**Excerto do documento**
Mas também na nossa Ponta Delgada, quase sempre esquecida pelos itinerários turísticos que insistiam em virar à esquerda em São Vicente, era usual tendas se instalarem, ora perto da piscina, da Igreja, ou mesmo no adro da capelinha, mesmo ao lado da minha casa. Tantas vezes, eu e os meus primos, íamos cantar, meter conversa, com aquelas pessoas que vinham de França, Alemanha ou até do Portugal Peninsular, equipados com tendas-casa, para desfrutar de uns dias na Ilha que nós chamávamos de "cantinho do céu". E assim designávamos, pois, a sua conotação com o "sossego" sugeria que a nossa Madeira era pouco conhecida, ainda que estivéssemos firmemente convencidos que todo o mundo ansiava por cá vir. Não era verdade.

**Entradas fornecidas**
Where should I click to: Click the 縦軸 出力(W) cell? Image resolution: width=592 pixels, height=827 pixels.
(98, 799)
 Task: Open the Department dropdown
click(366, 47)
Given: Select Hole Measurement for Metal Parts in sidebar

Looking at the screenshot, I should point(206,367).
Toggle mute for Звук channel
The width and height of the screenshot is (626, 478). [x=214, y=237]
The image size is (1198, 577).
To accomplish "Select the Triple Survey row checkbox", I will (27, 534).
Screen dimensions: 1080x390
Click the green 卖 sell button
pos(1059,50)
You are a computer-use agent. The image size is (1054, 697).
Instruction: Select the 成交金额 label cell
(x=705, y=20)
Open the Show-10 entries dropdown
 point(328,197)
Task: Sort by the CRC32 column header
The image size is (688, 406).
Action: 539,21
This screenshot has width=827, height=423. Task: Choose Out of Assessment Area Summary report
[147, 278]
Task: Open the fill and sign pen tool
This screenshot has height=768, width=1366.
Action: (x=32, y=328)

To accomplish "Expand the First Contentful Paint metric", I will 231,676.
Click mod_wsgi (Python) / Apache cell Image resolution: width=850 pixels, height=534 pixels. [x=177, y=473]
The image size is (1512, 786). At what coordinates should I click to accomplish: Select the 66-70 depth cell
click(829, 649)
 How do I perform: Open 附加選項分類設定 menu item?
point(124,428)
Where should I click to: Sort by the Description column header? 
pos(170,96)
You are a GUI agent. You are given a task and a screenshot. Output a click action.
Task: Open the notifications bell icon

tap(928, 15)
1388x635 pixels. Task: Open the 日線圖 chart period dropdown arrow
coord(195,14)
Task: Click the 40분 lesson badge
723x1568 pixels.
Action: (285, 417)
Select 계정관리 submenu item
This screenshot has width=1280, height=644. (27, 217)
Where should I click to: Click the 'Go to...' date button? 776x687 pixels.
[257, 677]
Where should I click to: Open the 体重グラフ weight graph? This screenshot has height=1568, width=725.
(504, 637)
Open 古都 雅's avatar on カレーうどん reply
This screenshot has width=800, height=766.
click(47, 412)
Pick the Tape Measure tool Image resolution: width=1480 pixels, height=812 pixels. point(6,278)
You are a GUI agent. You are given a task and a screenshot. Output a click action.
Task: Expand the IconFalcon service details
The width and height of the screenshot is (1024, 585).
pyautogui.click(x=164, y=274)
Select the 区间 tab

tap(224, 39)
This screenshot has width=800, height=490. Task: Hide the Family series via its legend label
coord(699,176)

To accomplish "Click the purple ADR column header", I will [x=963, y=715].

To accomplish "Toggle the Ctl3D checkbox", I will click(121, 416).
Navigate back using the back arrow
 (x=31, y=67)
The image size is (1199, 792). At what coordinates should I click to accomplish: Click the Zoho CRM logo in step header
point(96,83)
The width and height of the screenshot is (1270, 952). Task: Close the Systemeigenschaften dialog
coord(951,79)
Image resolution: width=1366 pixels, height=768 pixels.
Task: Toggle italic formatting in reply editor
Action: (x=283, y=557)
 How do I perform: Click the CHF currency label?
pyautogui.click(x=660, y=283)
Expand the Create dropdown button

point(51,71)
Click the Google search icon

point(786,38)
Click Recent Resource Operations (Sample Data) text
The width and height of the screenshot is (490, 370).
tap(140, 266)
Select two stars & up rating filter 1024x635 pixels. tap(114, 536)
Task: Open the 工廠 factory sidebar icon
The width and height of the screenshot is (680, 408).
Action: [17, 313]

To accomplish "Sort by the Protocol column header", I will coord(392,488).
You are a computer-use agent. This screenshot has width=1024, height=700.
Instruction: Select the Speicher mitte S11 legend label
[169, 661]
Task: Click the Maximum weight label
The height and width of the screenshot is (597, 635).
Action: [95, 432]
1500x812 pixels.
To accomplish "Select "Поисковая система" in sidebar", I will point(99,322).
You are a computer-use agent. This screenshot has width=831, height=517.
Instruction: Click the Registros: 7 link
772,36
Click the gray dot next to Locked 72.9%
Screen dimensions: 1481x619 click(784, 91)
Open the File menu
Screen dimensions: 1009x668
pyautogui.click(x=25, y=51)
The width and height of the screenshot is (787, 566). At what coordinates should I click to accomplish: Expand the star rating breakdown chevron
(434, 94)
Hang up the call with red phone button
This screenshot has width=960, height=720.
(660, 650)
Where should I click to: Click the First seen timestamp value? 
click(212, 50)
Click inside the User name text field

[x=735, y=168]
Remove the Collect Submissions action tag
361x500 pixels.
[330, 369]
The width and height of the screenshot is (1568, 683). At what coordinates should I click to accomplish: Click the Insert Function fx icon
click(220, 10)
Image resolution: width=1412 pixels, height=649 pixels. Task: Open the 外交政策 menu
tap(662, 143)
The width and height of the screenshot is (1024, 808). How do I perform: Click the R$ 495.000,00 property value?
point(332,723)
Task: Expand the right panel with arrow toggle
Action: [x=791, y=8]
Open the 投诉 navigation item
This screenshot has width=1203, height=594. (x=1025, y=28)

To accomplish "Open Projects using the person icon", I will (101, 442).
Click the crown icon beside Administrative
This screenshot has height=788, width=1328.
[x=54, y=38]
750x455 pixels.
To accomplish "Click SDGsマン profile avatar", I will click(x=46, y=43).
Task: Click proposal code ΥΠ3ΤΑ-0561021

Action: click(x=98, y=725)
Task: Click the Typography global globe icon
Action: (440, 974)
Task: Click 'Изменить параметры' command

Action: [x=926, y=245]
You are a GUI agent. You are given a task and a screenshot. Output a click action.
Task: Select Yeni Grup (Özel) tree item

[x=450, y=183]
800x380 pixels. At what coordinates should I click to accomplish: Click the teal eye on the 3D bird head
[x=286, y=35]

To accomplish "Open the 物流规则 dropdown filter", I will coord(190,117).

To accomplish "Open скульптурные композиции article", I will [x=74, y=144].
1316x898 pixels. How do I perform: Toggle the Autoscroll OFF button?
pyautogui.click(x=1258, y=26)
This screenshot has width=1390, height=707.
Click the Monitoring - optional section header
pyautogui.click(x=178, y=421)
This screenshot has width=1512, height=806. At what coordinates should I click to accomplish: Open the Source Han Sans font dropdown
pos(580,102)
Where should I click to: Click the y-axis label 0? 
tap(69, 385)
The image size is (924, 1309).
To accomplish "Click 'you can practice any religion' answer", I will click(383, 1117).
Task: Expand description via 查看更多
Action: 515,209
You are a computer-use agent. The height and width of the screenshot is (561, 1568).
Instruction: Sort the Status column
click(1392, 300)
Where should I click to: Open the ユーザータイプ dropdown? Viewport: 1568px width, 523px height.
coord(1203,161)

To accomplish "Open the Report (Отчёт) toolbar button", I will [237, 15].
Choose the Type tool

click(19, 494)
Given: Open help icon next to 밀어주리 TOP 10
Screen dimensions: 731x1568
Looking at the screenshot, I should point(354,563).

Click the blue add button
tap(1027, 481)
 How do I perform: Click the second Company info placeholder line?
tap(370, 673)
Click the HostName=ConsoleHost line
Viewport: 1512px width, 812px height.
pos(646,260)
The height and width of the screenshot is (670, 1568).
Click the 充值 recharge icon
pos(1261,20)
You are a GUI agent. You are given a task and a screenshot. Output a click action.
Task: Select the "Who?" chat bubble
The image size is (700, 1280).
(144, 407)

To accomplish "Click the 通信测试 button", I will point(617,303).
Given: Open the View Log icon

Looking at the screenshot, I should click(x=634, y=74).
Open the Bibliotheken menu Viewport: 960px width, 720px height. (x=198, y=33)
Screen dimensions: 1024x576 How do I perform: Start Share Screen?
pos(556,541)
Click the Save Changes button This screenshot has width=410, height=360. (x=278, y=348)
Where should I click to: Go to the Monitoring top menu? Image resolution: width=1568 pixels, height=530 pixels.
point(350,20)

**Enunciado 1**
Copie sem alterações a parte do texto sobre Ponta Delgada que abre com as palavras "Mas também na" e fecha com "Não era verdade.".
**Enunciado 2**
Prossiga o texto sobre Ponta Delgada a partir da última frase apresentada.

**Resposta ao exercício 1**
Mas também na nossa Ponta Delgada, quase sempre esquecida pelos itinerários turísticos que insistiam em virar à esquerda em São Vicente, era usual tendas se instalarem, ora perto da piscina, da Igreja, ou mesmo no adro da capelinha, mesmo ao lado da minha casa. Tantas vezes, eu e os meus primos, íamos cantar, meter conversa, com aquelas pessoas que vinham de França, Alemanha ou até do Portugal Peninsular, equipados com tendas-casa, para desfrutar de uns dias na Ilha que nós chamávamos de "cantinho do céu". E assim designávamos, pois, a sua conotação com o "sossego" sugeria que a nossa Madeira era pouco conhecida, ainda que estivéssemos firmemente convencidos que todo o mundo ansiava por cá vir. Não era verdade.

**Resposta ao exercício 2**
Um estudo de há 20 anos indicava que apenas 10% dos espanhóis sabiam da existência da nossa pérola. E se era assim aqui ao lado, imagine-se mais longe! A Madeira sempre teve os seus próprios circuitos, os seus mercados. As suas fidelizações. Mas, sejamos francos: apesar da nossa centenária tradição turística, da arte de "bem receber", e do impacto no mercado de trabalho, não tínhamos o turismo que pensávamos. Havia pouca oferta de camas, daí que transbordassem turistas mais afoitos para o campismo selvagem. Sempre me questionei o que motivava uma família meter-se num avião, de tenda, para dormir quase ao relento numa terra distante, num tempo sem telemóveis para dar outra segurança. O fenómeno não é novo. É de sempre.
Os eventos anuais, no formato de "paradas", como a Festa da Flor e o Carnaval, foram apostas ganhas, deram "mais Madeira" a quem buscava um pretexto para nos visitar. Ainda assim, mesmo com o aumento do parque hoteleiro, não podíamos comparar a afluência à Região com a de destinos concorrentes. Não fazendo a apologia do turismo de massas. Absolutamente! Sempre nos distinguimos pela diferença e essa é uma marca que nunca perderemos. Mas, sejamos realistas, um destino de "não massas", não podia ter o RevPAR baixíssimo de há 10/15 anos.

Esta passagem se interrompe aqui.